BACKGROUND
All companies strive for growth.
Strategic plans are prepared identifying new products and services to be
developed and new markets to be penetrated. Many of these plans require mergers
and acquisitions to obtain the strategic goals and objectives rapidly. Yet
often even the best-prepared strategic plans fail when based on mergers and
acquisitions. Too many executives view strategic planning for a merger or
acquisition as planning only and often give little consideration to
implementation, which takes place when both companies are actually combined.
Implementation success is vital during any merger and acquisition process.
PLANNING FOR GROWTH
Companies can grow in two
ways—internally or externally. With internal growth, companies cultivate their
resources from within and may spend years attaining their strategic targets and
marketplace positioning. Since time may be an unavailable luxury, meticulous
care must be given to make sure that all new developments fit the corporate
project management methodology and culture.
External growth is significantly more complex.
External growth can be obtained through mergers, acquisitions, and joint
ventures. Companies can purchase the expertise they need very quickly through
mergers and acquisitions. Some companies execute occasional acquisitions while
other companies have sufficient access to capital such that they can
perform continuous acquisitions. However, once again, companies often neglect
to consider the impact on project management after the acquisition is made. Best
practices in project management may not be transferable from one company to
another. The impact on project management systems resulting from mergers and
acquisitions is often irreversible, whereas joint ventures can be terminated.
Project management often suffers
after the actual merger or acquisition. Mergers and acquisitions allow
companies to achieve strategic targets at a speed not easily achievable through
internal growth, provided the sharing or combining of assets and capabilities
can be done quickly and effectively. This synergistic effect can produce
opportunities that a firm might be hard-pressed to develop by itself.

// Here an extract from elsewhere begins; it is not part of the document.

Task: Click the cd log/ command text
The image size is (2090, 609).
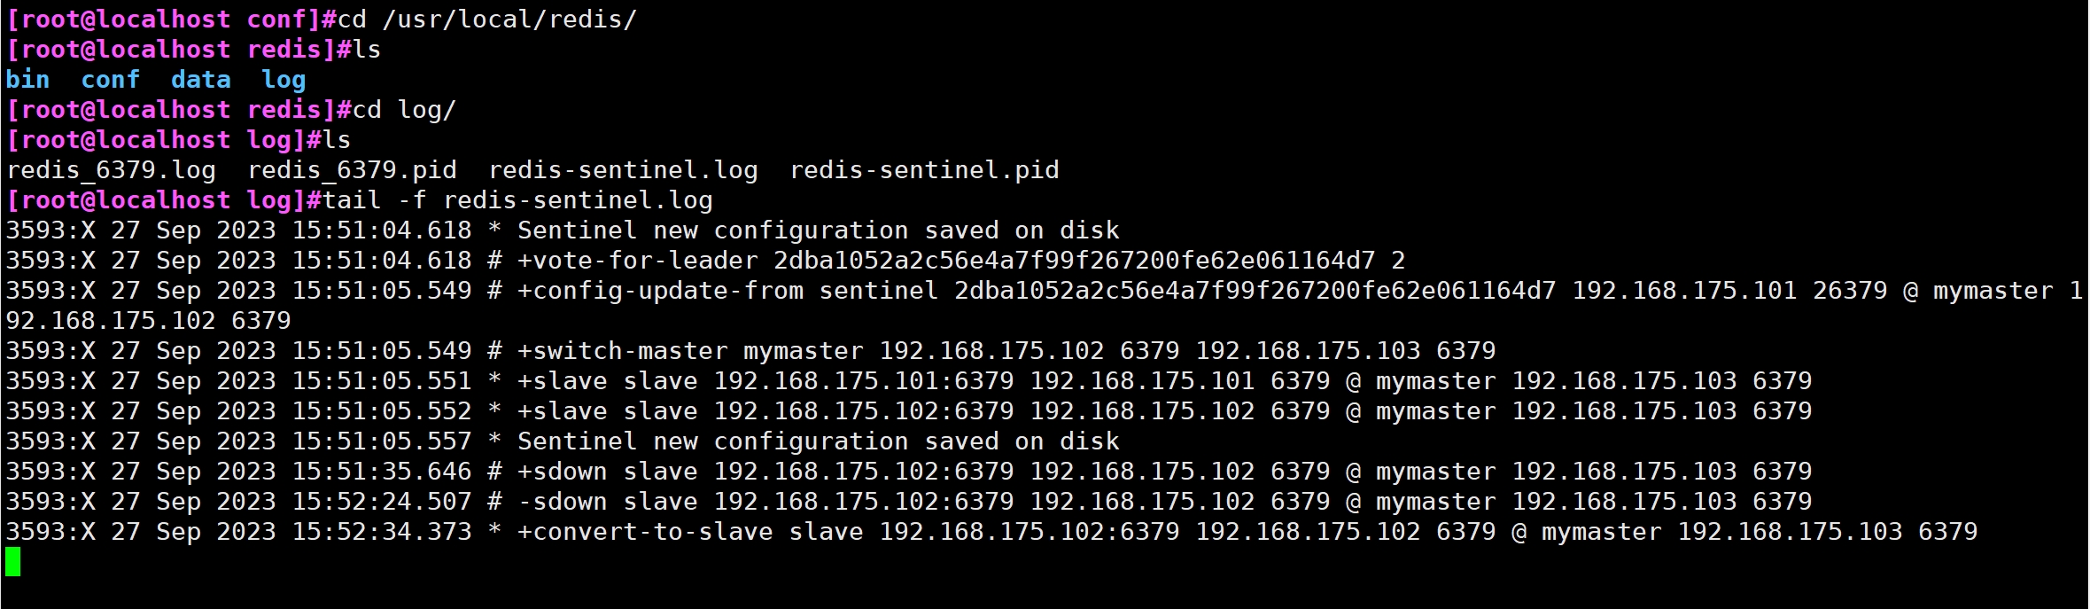Action: click(x=404, y=110)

Mergers and acquisitions focus on
two components: preacquisition decision making and postacquisition integration
of processes. Wall Street and financial institutions appear to be interested
more in the near-term financial impact of the acquisition rather than the
long-term value that can be achieved through combined or better project
management and integrated processes. During the mid-1990s, companies rushed
into acquisitions in less time than the company required for a capital
expenditure approval. Virtually no consideration was given to the impact on
project management and on whether project management knowledge and best
practices would be transferable. The result appears to have been more failures
than successes.
When a firm rushes into an
acquisition, often very little time and effort are spent on postacquisition
integration. Yet this is where the real impact of the acquisition is felt.

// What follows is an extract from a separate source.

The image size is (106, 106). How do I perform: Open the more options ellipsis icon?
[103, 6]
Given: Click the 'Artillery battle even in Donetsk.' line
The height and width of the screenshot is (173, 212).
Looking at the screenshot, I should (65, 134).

Immediately after an acquisition, each firm markets and sells products to each
other’s customers. This may appease the stockholders, but only in the short
term. In the long term, new products and services will need to be developed to
satisfy both markets. Without an integrated project management system where
both parties can share the same intellectual property and work together, this
may be difficult to achieve.
When sufficient time is spent on
preacquisition decision making, both firms look at combining processes, sharing
resources, transferring intellectual property, and the overall management of
combined operations. If these issues are not addressed in the preacquisition
phase, then the unrealistic expectations may lead to unwanted results during the
postacquisition integration phase.
STRATEGIC TIMING ISSUE
Lenore Industries had been in
existence for more than 50 years and served as a strategic supplier of parts to
the automobile industry. Lenore’s market share was second only to its largest
competitor, Belle Manufacturing. Lenore believed that the economic woes of the
U.S. automobile industry between 2008 and 2010 would reverse themselves by the
middle of the next decade and that strategic opportunities for growth were at
hand.
The stock prices of almost all of the automotive
suppliers were grossly depressed. Lenore’s stock price was also near a 10-year
low. But Lenore had rather large cash reserves and believed that the timing was
right to make one or more strategic acquisitions before the market place turned
around. With this in mind, Lenore decided to purchase its largest competitor,
Belle Manufacturing.
PREACQUISITION
DECISION MAKING
Senior
management at Lenore fully understood that the reason for most acquisitions is
to satisfy strategic and/or financial objectives. Table I shows the six reasons identified by senior
management at Lenore for the acquisition of Belle Manufacturing and the most
likely impact on Lenore’s strategic and financial objectives. The strategic
objectives are somewhat longer term than the financial objectives, which are
under pressure from stockholders and creditors for quick returns.